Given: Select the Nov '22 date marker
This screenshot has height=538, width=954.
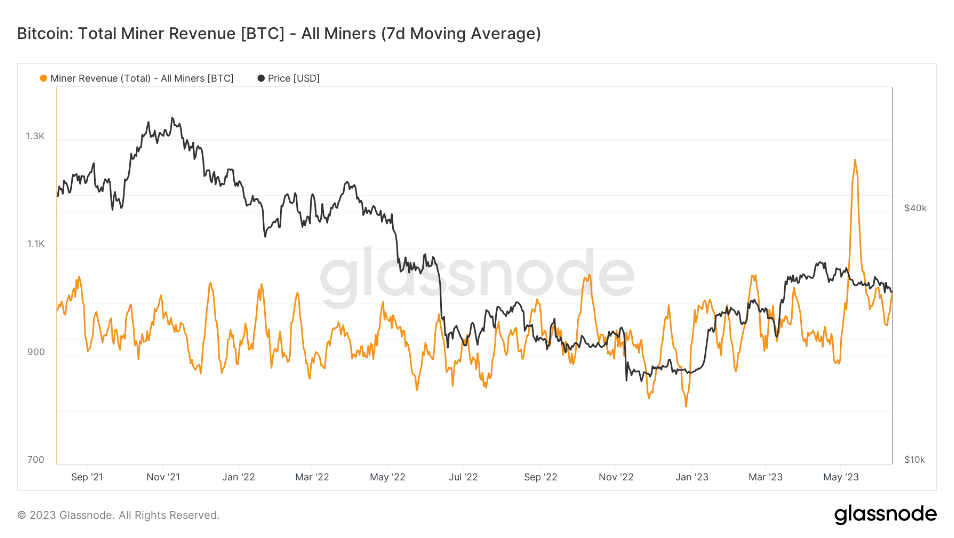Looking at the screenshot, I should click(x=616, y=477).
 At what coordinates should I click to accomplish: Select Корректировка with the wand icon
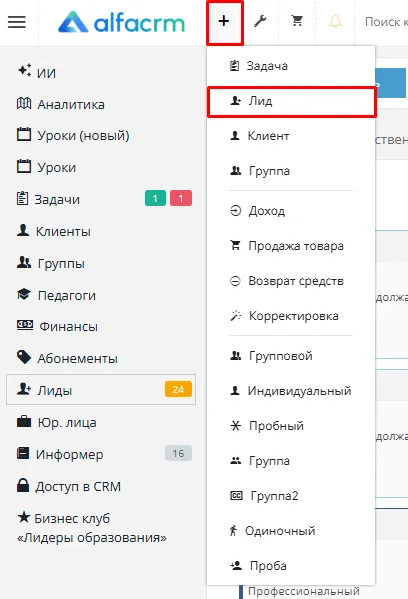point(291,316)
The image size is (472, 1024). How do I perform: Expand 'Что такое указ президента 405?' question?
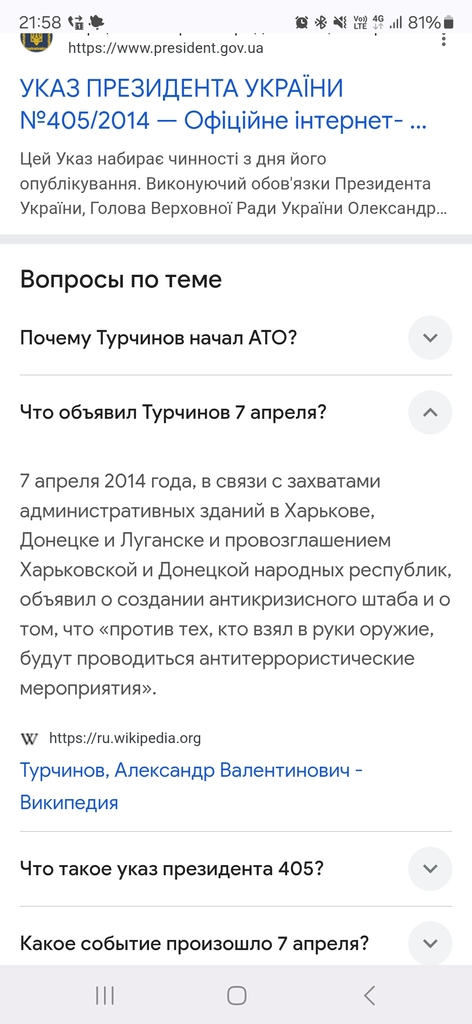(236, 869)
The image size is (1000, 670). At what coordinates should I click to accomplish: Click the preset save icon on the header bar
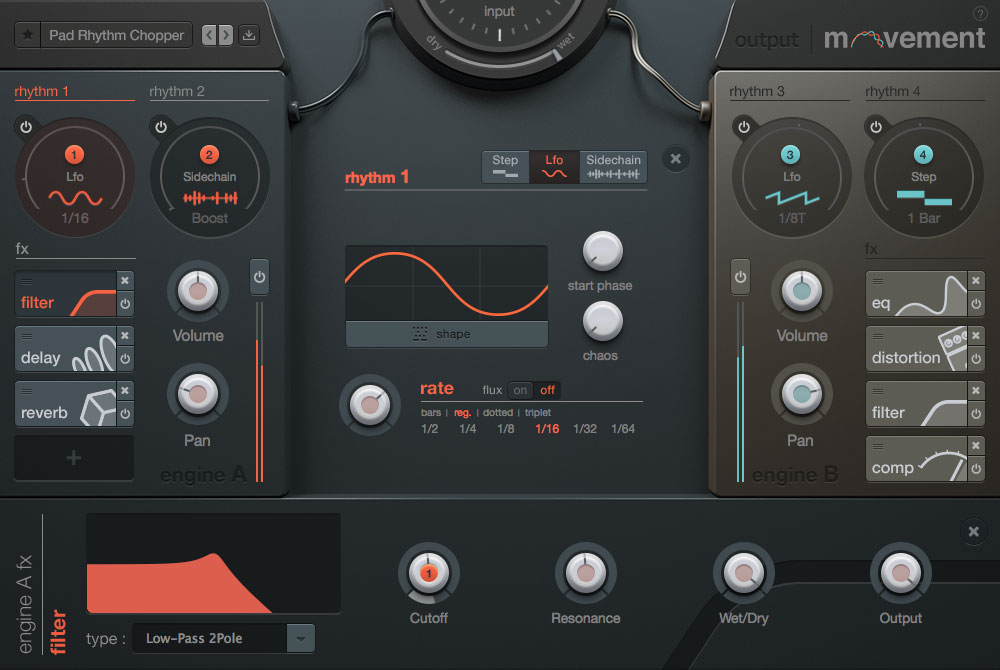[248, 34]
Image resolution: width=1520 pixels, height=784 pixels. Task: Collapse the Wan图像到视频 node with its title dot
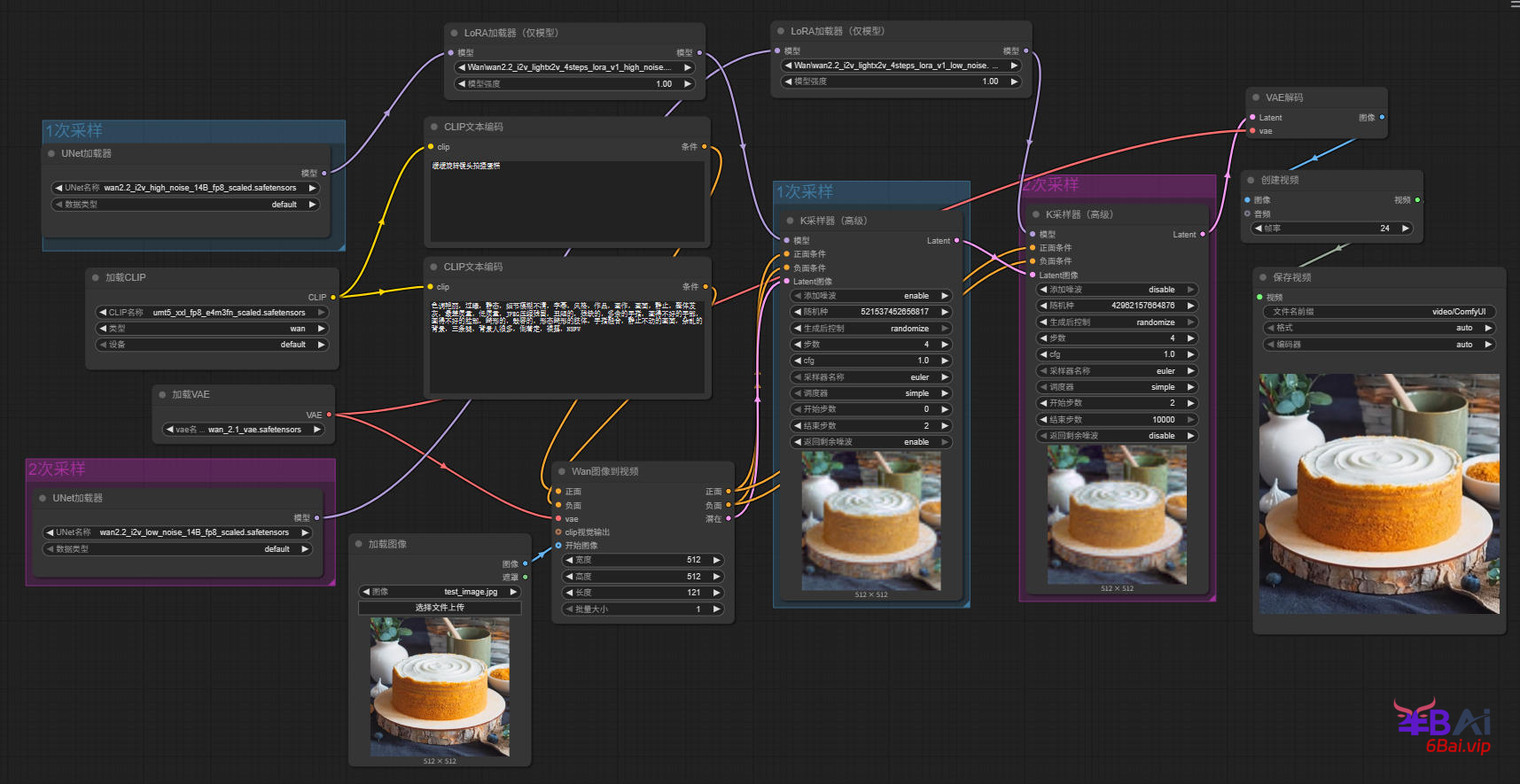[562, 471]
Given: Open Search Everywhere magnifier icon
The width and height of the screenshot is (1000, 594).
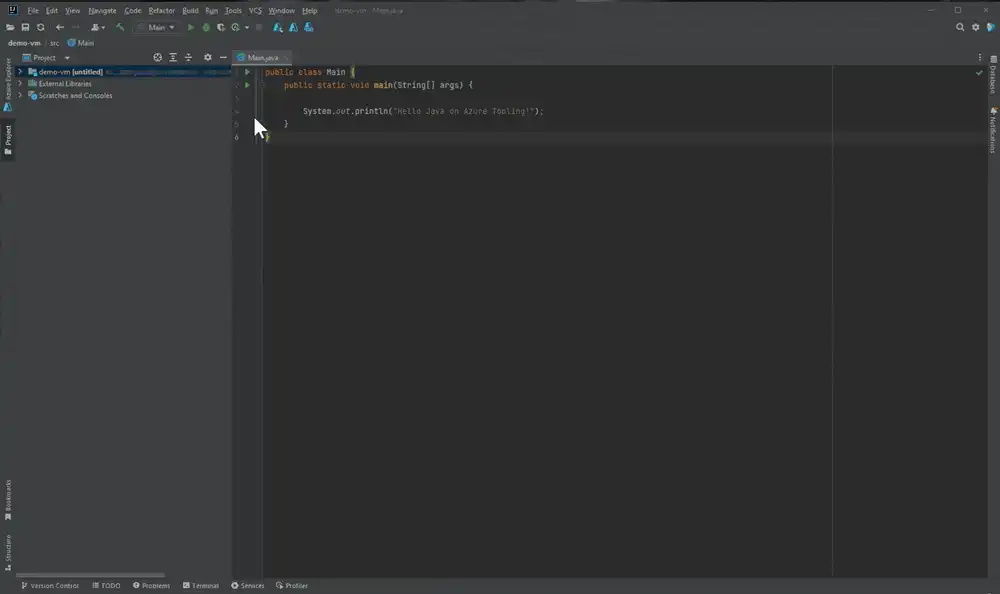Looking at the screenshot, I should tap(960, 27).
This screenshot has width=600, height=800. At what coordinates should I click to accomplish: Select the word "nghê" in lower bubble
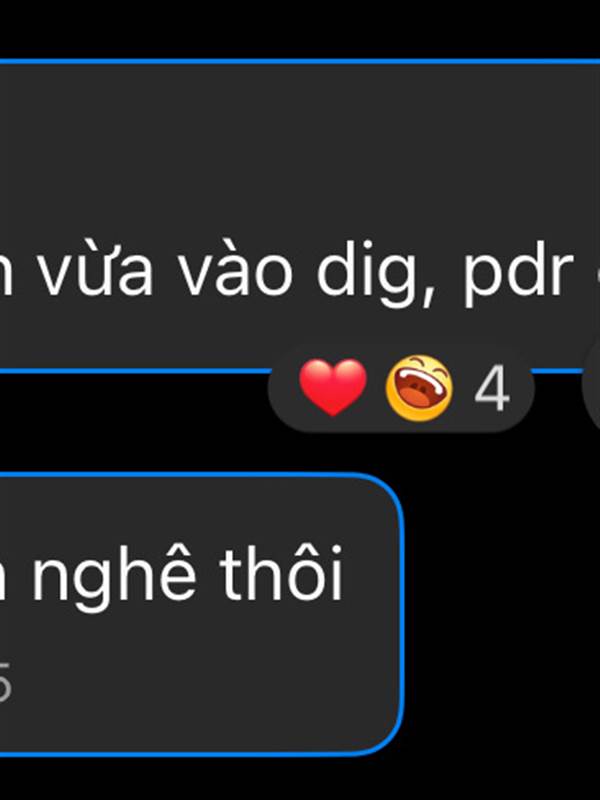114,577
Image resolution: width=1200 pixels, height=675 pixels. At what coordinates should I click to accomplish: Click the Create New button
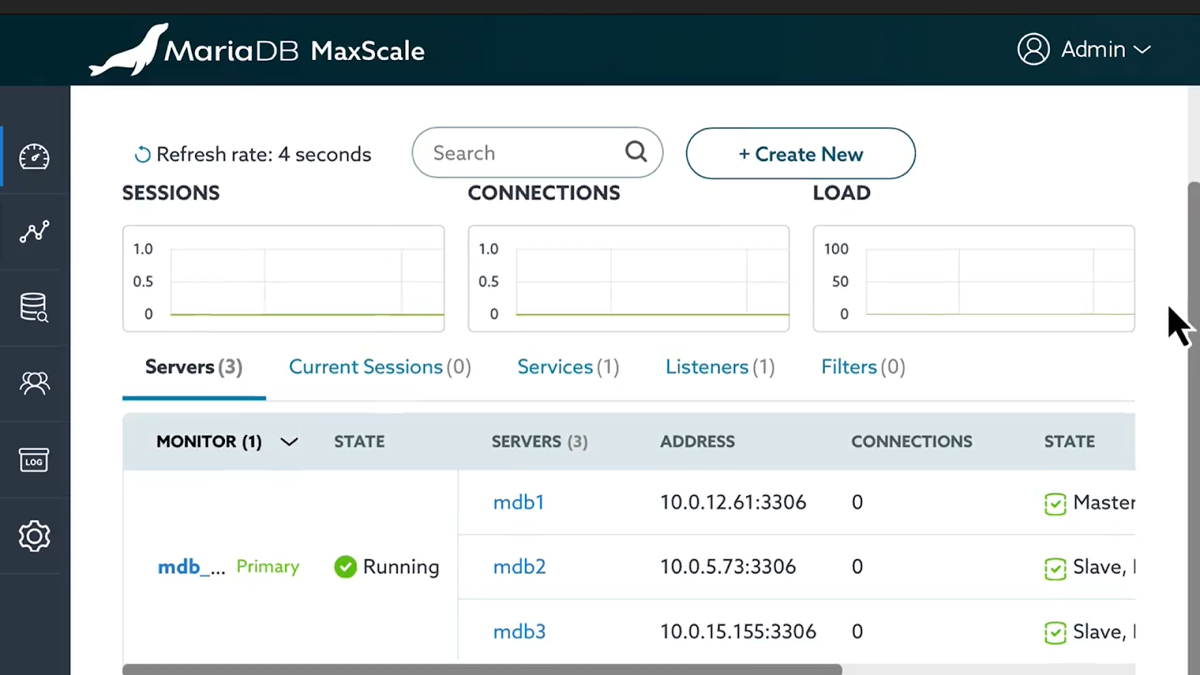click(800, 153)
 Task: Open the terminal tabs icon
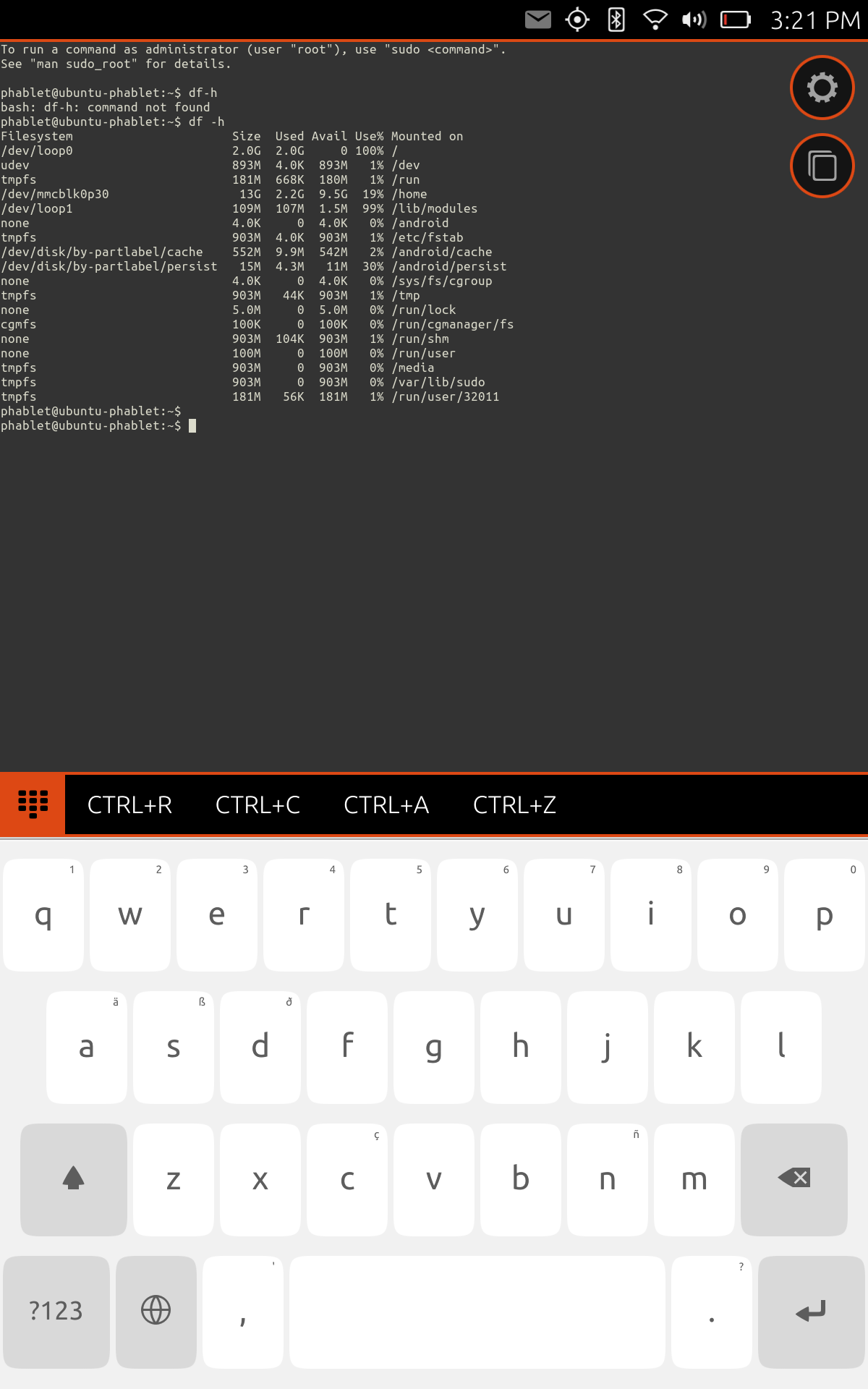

══════════════════════════════

### Task instructions
Exactly as written, please copy out the whole set of records, skipping images.

### Your response
Given: Select the Nov '22 date marker
This screenshot has height=538, width=954.
Looking at the screenshot, I should click(x=616, y=477).
 At what coordinates should I click to accomplish: Select Корректировка with the wand icon
point(291,316)
The image size is (472, 1024). How do I perform: Expand 'Что такое указ президента 405?' question?
(236, 869)
The image size is (1000, 670). At what coordinates should I click to accomplish: Click the preset save icon on the header bar
[248, 34]
Image resolution: width=1520 pixels, height=784 pixels. Task: Collapse the Wan图像到视频 node with its title dot
[562, 471]
Given: Open Search Everywhere magnifier icon
The width and height of the screenshot is (1000, 594).
Looking at the screenshot, I should tap(960, 27).
This screenshot has width=600, height=800. At what coordinates should I click to accomplish: Select the word "nghê" in lower bubble
114,577
Image resolution: width=1200 pixels, height=675 pixels. At what coordinates should I click to accomplish: Click the Create New button
click(800, 153)
 Task: Open the terminal tabs icon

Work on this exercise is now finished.